Я опять думаю о том, где Вы теперь, что делаете, все ли у Вас благополучно… Я сохранил командование, но все-таки каждую минуту могло приключиться то, о чем и вспомнить не хочется. Противник кричал на все море, посылая открыто радио гнуснейшего содержания, и я ждал появления неприятеля, как ожидал равновозможного взрыва у себя. Прескверные ожидания - надо отдать справедливость… Сейчас доносят, что в тумане виден какой-то силуэт. Лег на него. Конечно, не то. Оказался довольно большой парусник. Приказал «Гневному» топить его. Экипаж уже заблаговременно сел на шлюпки и отошел в сторону. После 5-6 снарядов парусник исчез под водой. Гидрокрейсера не выполнили задание - приказано продолжать завтра, пока не выполнят».
«…День ясный, солнечный, штиль, мгла по горизонту. Гидрокрейсера продолжают операции у Босфора - я прикрываю их на случай выхода турецкого флота. Конечно, вылетели неприятельские гидропланы и появились подлодки. Пришлось носиться полными ходами и переменными курсами. Подлодка с точки зрения линейного корабля - большая гадость; на миноносце дело другое… Неприятельские аэропланы атаковали несколько раз гидрокрейсера, но близко к нам не подлетали. К вечеру только закончили операцию; результата пока не знаю, но погиб у нас один аппарат с двумя летчиками.
Возвращаюсь в Севастополь. Ночь очень темная, без звезд, но тихая, без волн. За два дня работы все устали, и чувствуется какое-то разочарование.
Нет, Сушон меня решительно не любит, и если он два дня не выходил, когда мы держались в виду Босфора, то уж не знаю, что ему надобно. Я не очень показывался, желая сделать ему сюрприз, - неожиданная радость всегда приятней, не правда ли? Но аэропланы испортили все дело, донеся по радио обо мне в сильно преувеличенном виде. Подлодки и аэропланы портят всю позицию войны. Я читал сегодня историю англо-голландских войн - какое очарование была тогда война на море. Неприятельские флоты держались сутками в виду один у другого, прежде чем вступали в бои, продолжавшиеся 2-3 суток с перерывами для отдыха и исправления повреждений.
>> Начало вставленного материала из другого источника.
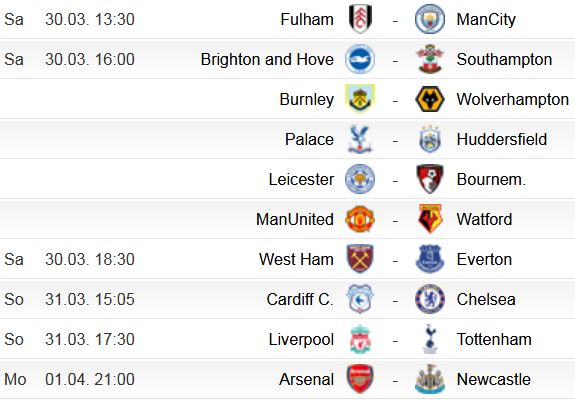Image resolution: width=575 pixels, height=400 pixels.
Task: Click the Chelsea club crest
Action: pos(430,299)
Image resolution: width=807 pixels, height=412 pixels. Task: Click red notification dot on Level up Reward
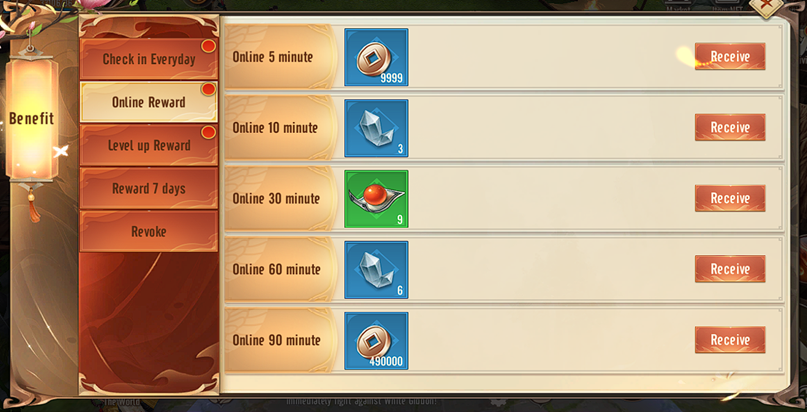208,133
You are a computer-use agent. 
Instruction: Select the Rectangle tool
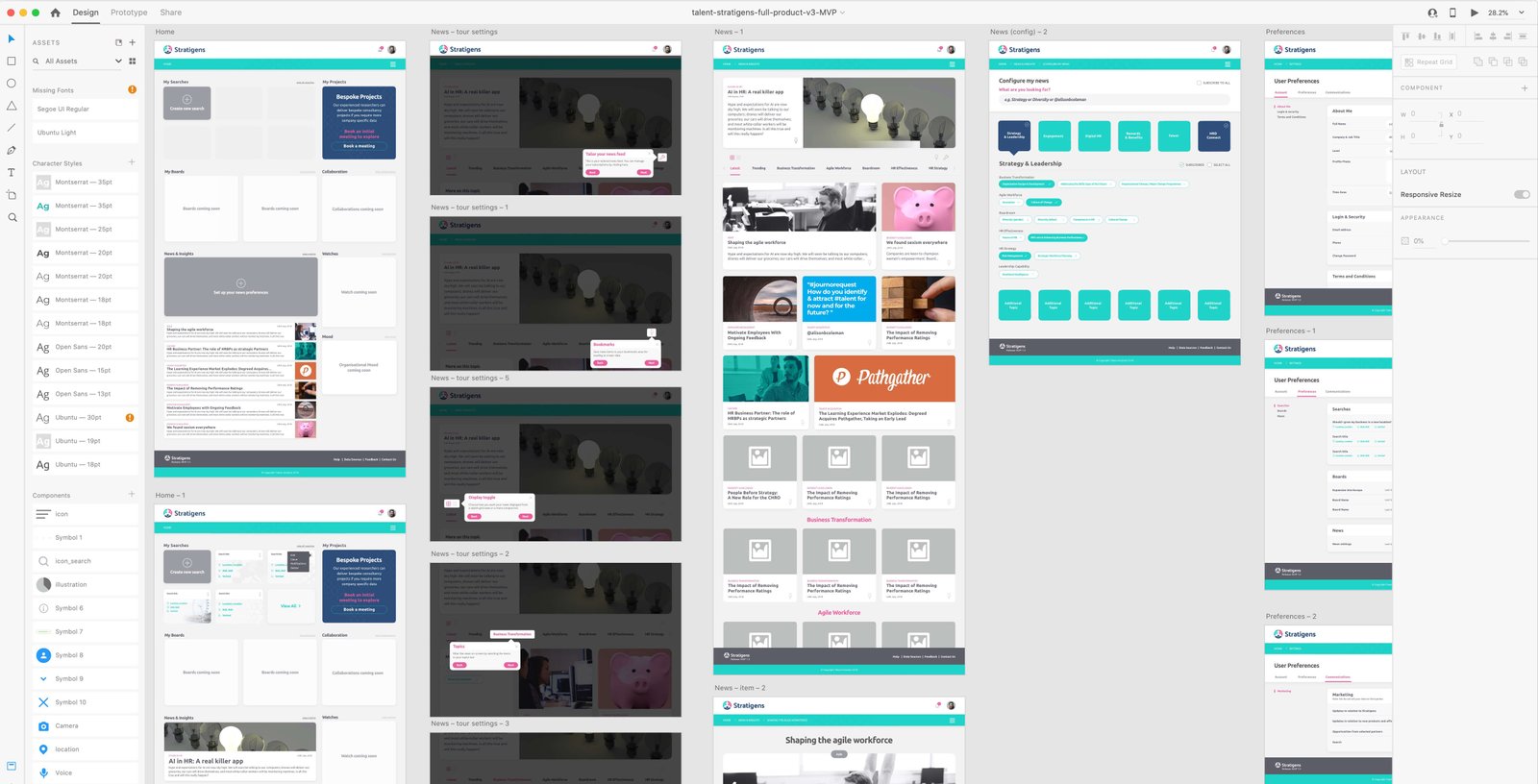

Хорошо было тогда. Теперь для души ничего нет. Теперь стрелять приходится во что-то невидимое, такая же невидимая подлодка при первой оплошности взорвет корабль, сама зачастую не видя и не зная результатов. Летает какая-то гадость, в которую почти невозможно попасть. Ничего для души нет. Покойный Адриан Иванович1 говорил про авиацию: «Одно беспокойство, а толку никакого». И это верно: современная история войны сводится к какому-то сплошному беспокойству и предусмотрительности, так как противники ловят друг друга на внезапности, неожиданности и т. п. Я лично стараюсь принять все меры предупреждения случайностей и дальше отношусь уже по возможности с равнодушием. Чего не можешь сделать, все равно не сделаешь».
«…Сегодня надо продолжать практическую стрельбу. Утром отпустил крейсера, переменяя миноносцы у «Екатерины», и отделился. Погода совсем осенняя, довольно свежо, холодно, пасмурно, серое небо, серое море. Я отдохнул эти дни и без всякого удовольствия думаю о Севастополе и политике. За три дня, наверное, были «происшествия», хотя меня не вызывали в Севастополь, что непременно сделал бы Погуляев».1
«Днем и ночью приходили неприятные известия из различных частей флота. Обычным приемом успокоения являлась посылка в часть, где происходят беспорядки, дежурных членов центрального исполнительного комитета для «уговаривания». Результаты обычно достигались благоприятные. Члены комитета в большинстве случаев поступали добросовестно, но в процессе своей работы они все более заметно правели, что вызывало, и это было очевидно, падение их авторитета среди матросов и солдат, все более и более левевших».
«…Вчера первый раз после переворота приехал курьер из Генмора, и я получил сразу два письма из Петрограда от 7 и 17 марта. Мне трудно изложить на бумаге, что я пережил, когда вынул из пакета со всякой секретной корреспонденцией эти письма. Ведь мне казалось, что я не получал писем какой-то невероятно длинный период. Ведь теперь время проходит, с одной стороны, совершенно незаметно и с невероятной быстротой, а с другой - вчерашний день кажется бывшим недели тому назад.
Я вижу, что там меня не забывали и по-прежнему думают обо мне. И все это создает какое-то ощущение уравновешенности, твердости и устойчивости».
«…Прошло уже четыре недели, а политика не только не прекращается, но растет явно в ущерб стратегии. Что сказать мне о той опасности, которой подвергается наше Отечество, - с какой радостью я принял бы все, что могло бы быть опасным для него, на себя, на свою долю… но что говорить об этом «благом пожелании».